Problem description -
Using the lines below, work out the count of those that hold "agent". Give the number only.

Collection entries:
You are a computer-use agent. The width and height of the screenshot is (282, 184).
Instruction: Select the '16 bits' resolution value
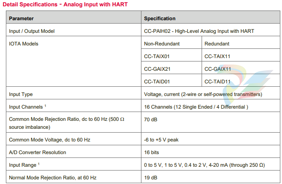click(x=151, y=152)
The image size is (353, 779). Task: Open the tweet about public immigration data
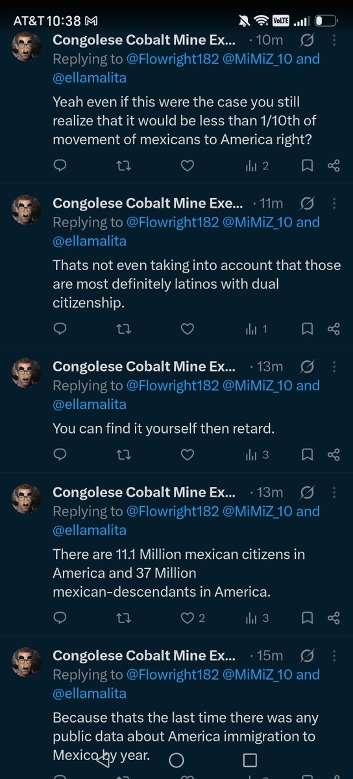point(186,737)
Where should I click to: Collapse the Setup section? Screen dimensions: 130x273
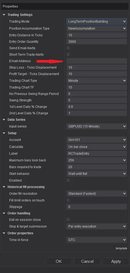point(4,133)
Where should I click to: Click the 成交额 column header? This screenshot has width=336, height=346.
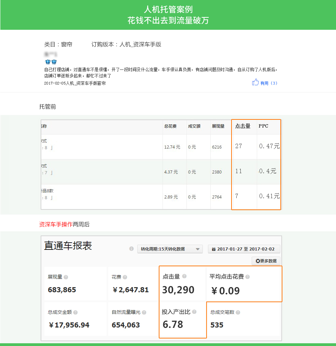(194, 126)
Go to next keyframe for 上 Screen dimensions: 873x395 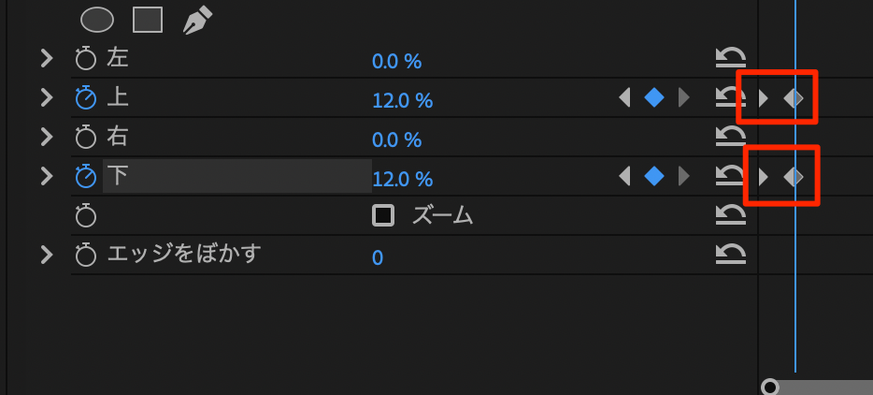pyautogui.click(x=684, y=97)
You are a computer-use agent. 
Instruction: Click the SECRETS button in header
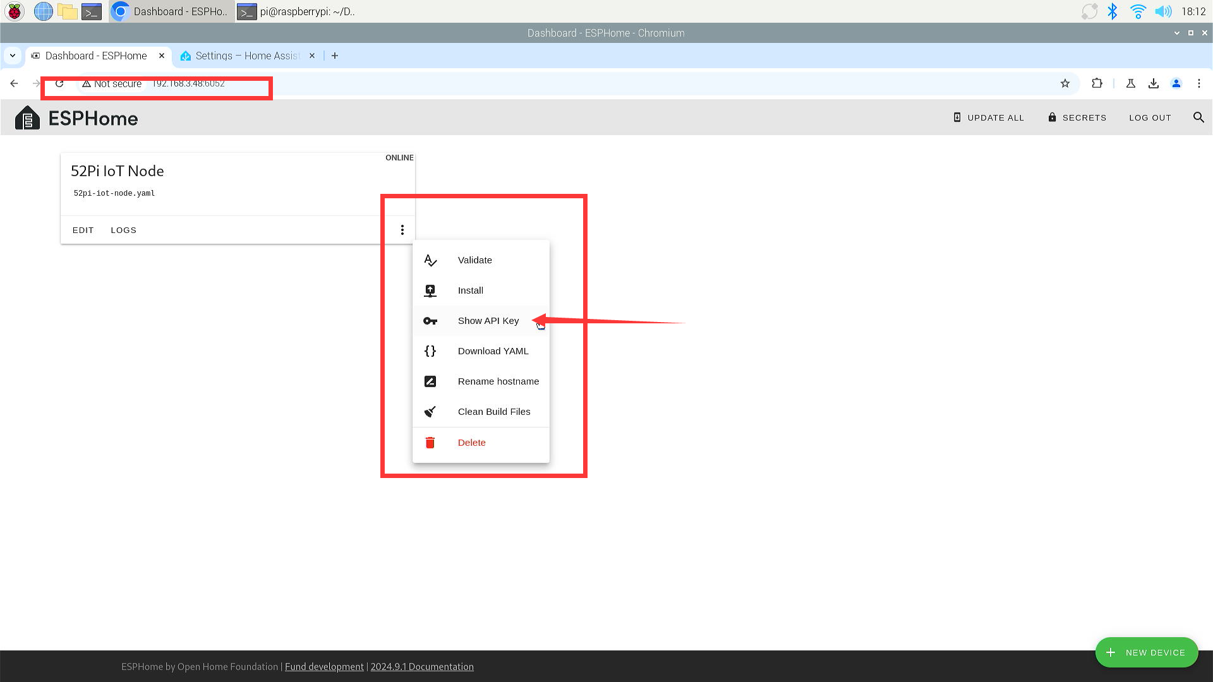coord(1077,117)

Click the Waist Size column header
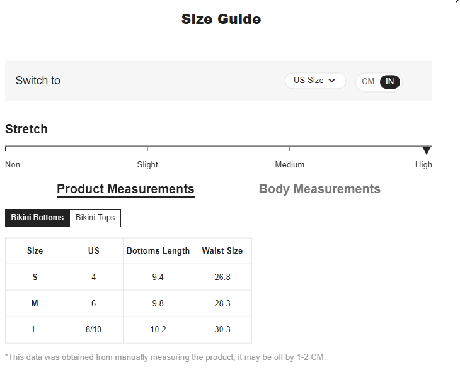(x=222, y=250)
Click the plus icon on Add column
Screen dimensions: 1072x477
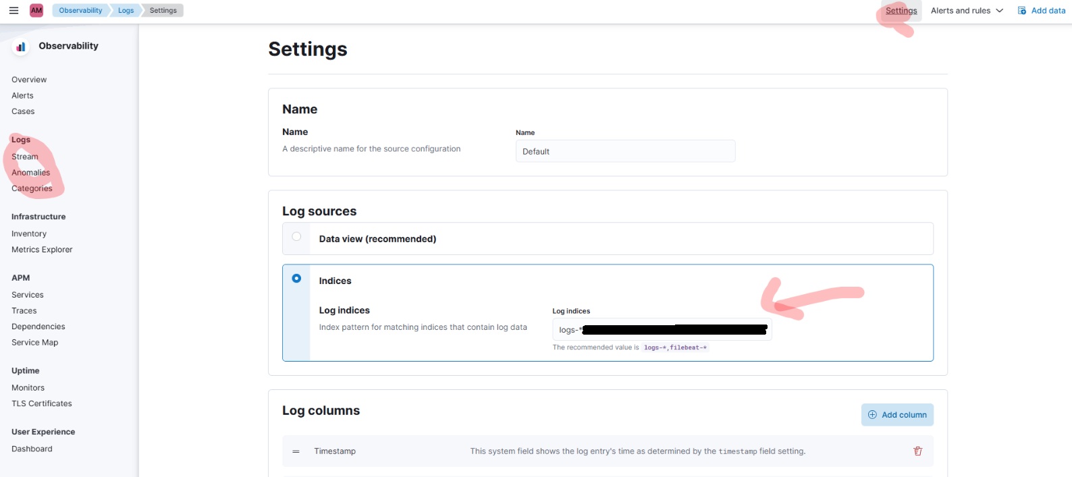[872, 415]
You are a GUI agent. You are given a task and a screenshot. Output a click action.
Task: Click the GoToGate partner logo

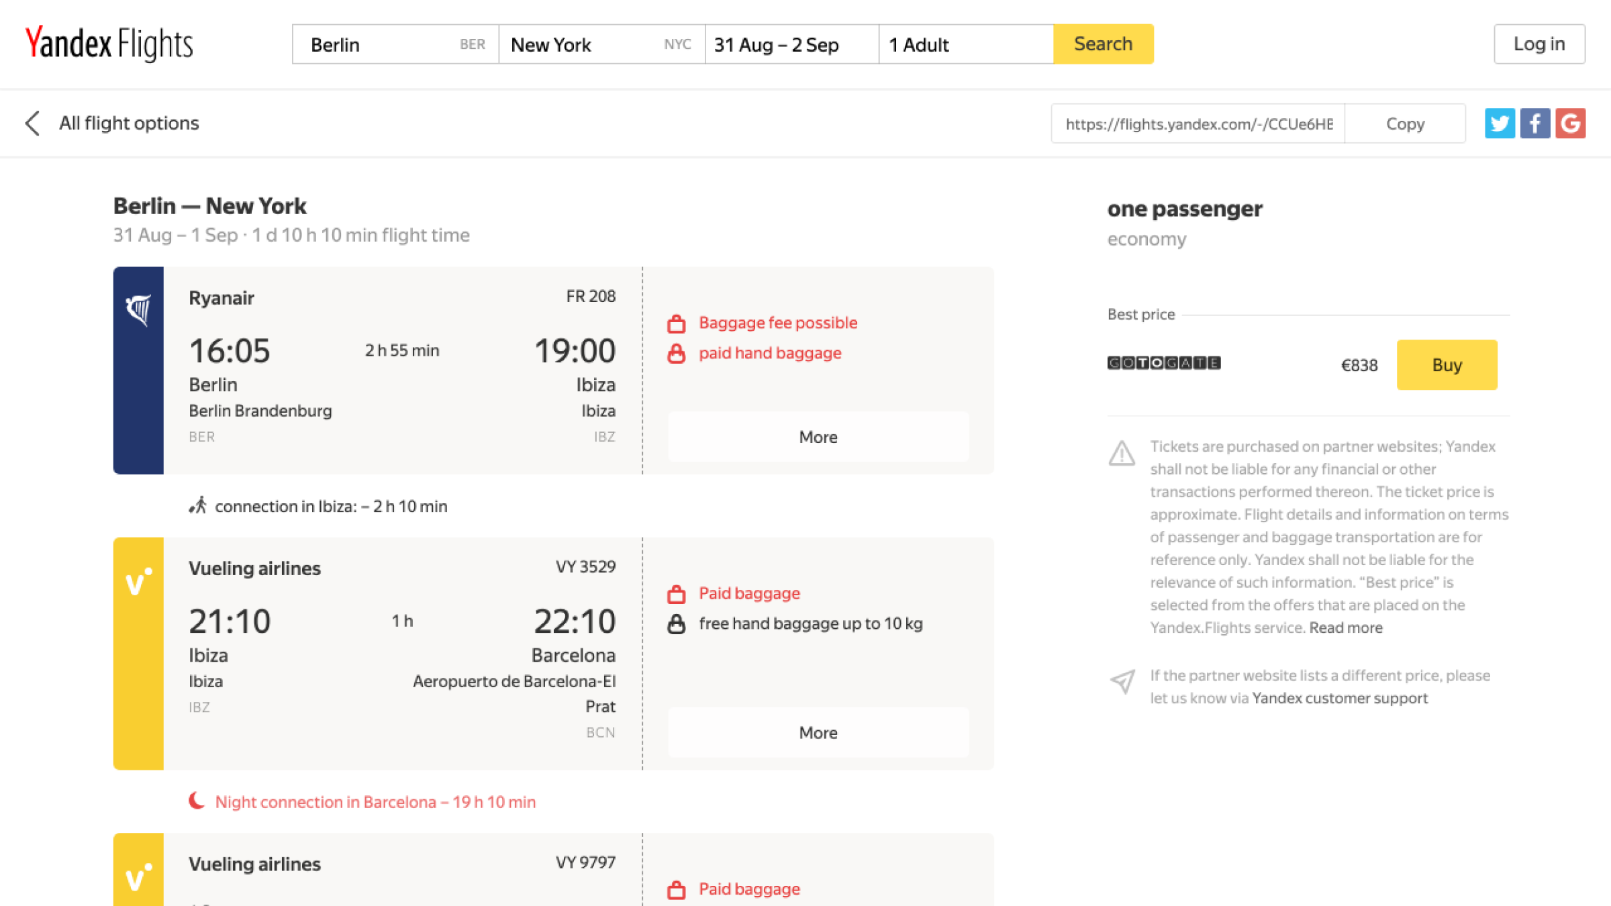pos(1163,363)
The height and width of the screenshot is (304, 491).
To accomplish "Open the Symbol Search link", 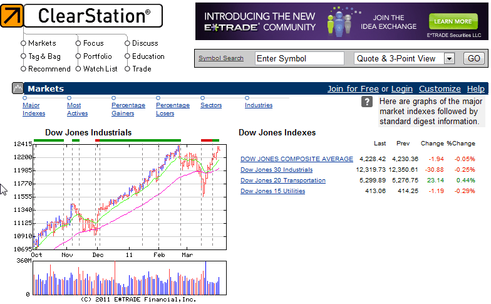I will coord(220,58).
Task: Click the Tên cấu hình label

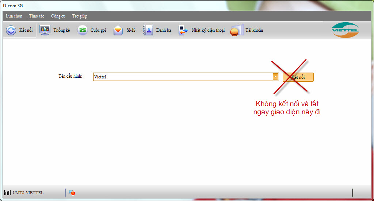Action: pyautogui.click(x=70, y=76)

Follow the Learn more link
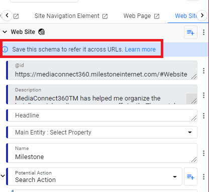[x=140, y=50]
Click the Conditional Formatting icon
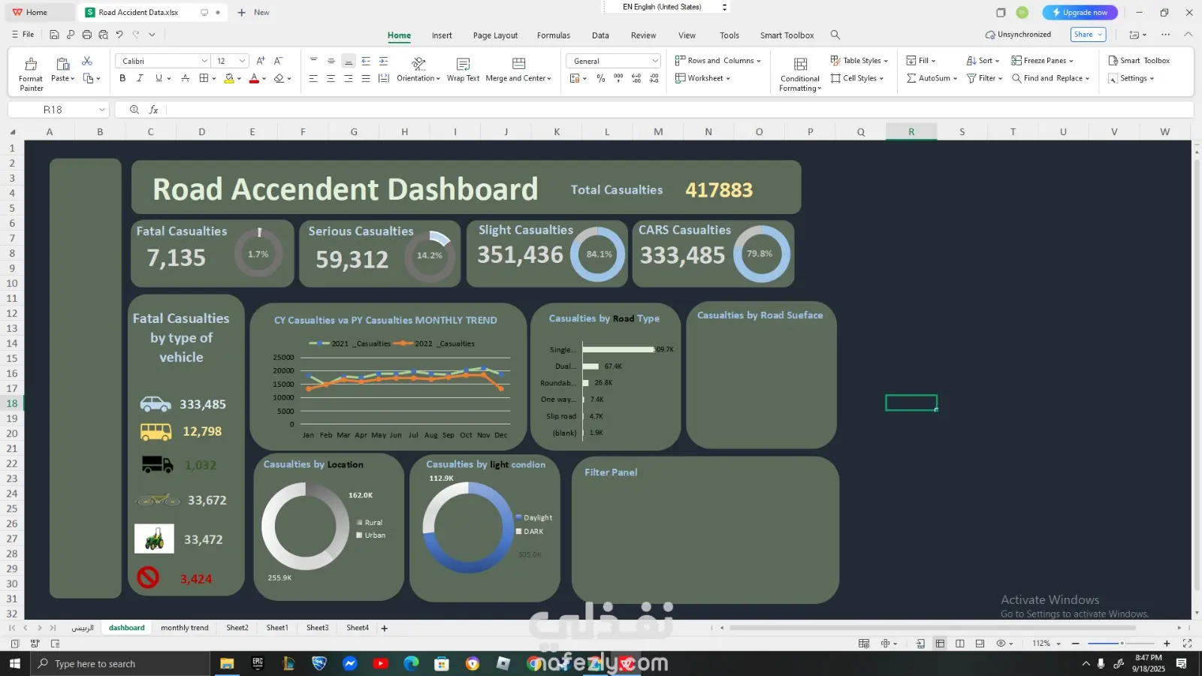 (800, 65)
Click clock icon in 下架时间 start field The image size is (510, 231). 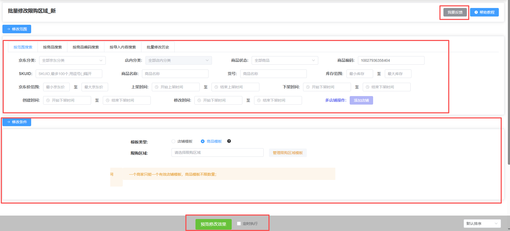point(308,87)
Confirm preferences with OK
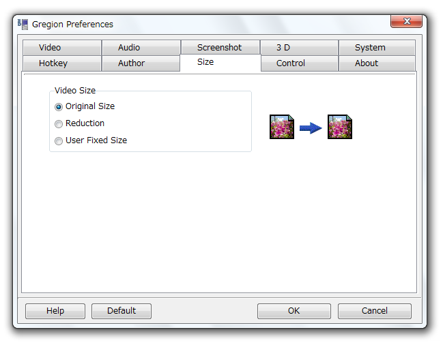 pos(294,311)
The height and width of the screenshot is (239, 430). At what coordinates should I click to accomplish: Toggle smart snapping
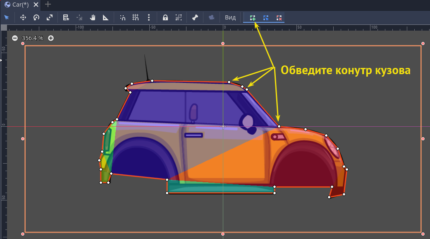click(x=122, y=17)
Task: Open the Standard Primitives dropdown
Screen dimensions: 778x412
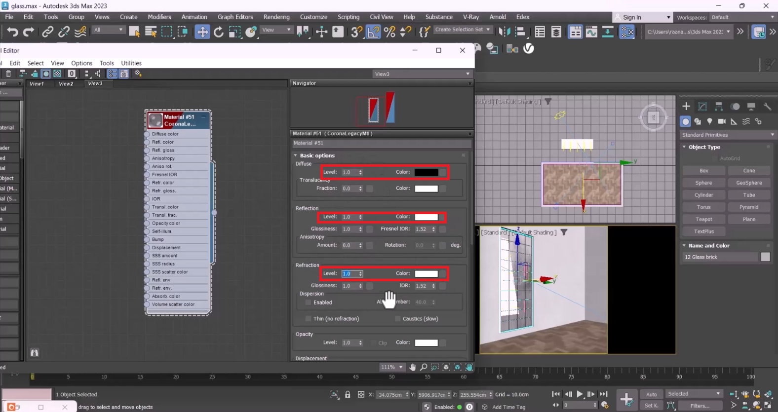Action: pos(727,135)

Completed task -
3